## Instruction 1
Copy the entries word for word, starting with the line that contains "This screenshot has width=638, height=462." and going on through the last line of the entries.

##### Source document

Reduces the resources demanded by TCP sessions in TIME_WAIT-state using
methods called Vestigial Time-Wait (VTW) and Maximum Segment Lifetime
Truncation (MSLT).
MSLT and VTW were contributed by Coyote Point Systems, Inc.
Even after a TCP session enters the TIME_WAIT state, its corresponding
socket and protocol control blocks (PCBs) stick around until the TCP
Maximum Segment Lifetime (MSL) expires. On a host whose workload
necessarily creates and closes down many TCP sockets, the sockets & PCBs
for TCP sessions in TIME_WAIT state amount to many megabytes of dead
weight in RAM.

##########

## Instruction 2
Continue the text on reducing TCP TIME_WAIT resource use from where it stops.

##### Material provided

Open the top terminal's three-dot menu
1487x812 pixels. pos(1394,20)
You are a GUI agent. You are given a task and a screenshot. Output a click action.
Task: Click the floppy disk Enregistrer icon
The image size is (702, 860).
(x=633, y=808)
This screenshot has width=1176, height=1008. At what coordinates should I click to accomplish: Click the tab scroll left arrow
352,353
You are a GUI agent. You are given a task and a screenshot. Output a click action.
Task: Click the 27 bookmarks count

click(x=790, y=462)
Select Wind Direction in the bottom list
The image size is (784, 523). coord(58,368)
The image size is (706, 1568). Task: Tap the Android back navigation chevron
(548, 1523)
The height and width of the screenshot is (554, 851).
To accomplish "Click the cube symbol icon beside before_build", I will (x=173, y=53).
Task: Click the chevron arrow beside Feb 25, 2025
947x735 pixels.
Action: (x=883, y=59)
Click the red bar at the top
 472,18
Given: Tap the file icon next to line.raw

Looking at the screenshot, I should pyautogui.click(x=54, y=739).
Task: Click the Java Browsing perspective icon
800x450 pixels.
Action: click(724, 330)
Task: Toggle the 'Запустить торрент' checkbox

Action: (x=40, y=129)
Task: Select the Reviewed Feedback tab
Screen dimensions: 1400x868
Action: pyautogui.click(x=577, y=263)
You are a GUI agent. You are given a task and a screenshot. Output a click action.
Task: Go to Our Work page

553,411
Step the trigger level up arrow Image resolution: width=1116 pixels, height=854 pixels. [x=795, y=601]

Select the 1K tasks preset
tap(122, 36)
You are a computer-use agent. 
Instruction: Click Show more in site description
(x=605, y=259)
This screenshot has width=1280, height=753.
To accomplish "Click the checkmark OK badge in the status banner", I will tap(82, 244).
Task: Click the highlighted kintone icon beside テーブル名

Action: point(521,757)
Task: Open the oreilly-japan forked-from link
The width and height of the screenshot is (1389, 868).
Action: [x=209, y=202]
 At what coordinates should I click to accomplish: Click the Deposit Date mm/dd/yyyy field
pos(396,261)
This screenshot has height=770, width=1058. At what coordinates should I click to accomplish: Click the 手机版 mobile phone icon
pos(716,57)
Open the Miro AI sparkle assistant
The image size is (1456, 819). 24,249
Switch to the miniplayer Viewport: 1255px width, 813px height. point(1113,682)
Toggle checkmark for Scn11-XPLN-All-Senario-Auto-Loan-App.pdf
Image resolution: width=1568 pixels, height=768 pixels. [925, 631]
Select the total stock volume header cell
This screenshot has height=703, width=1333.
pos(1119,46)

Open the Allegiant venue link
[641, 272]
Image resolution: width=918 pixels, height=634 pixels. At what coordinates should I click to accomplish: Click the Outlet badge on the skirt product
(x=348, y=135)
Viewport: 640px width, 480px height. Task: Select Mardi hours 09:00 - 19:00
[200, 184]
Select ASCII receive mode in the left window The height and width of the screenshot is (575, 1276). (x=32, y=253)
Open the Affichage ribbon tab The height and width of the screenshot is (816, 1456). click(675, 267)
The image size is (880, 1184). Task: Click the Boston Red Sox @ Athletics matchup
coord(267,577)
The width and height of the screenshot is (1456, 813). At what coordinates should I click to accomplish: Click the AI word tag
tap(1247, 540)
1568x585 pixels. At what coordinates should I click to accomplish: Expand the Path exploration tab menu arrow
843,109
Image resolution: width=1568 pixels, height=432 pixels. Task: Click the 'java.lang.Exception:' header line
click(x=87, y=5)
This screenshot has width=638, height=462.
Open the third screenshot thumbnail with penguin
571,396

##########

## Task answer 1
This screenshot has width=638, height=462.
Open the third screenshot thumbnail with penguin
571,396

## Task answer 2
Maximum Segment Lifetimes Truncation (MSLT) assigns each TCP session to
a class based on the nearness of the peer. Corresponding to each class
is an MSL, and a session uses the MSL of its class. The classes are
loopback (local host equals remote host), local (local host and remote
host are on the same link/subnet), and remote (local host and remote
host communicate via one or more gateways). Classes corresponding to
nearer peers have lower MSLs by default: 2 seconds for loopback, 10
seconds for local, 60 seconds for remote. Loopback and local sessions
expire more quickly when MSLT is used.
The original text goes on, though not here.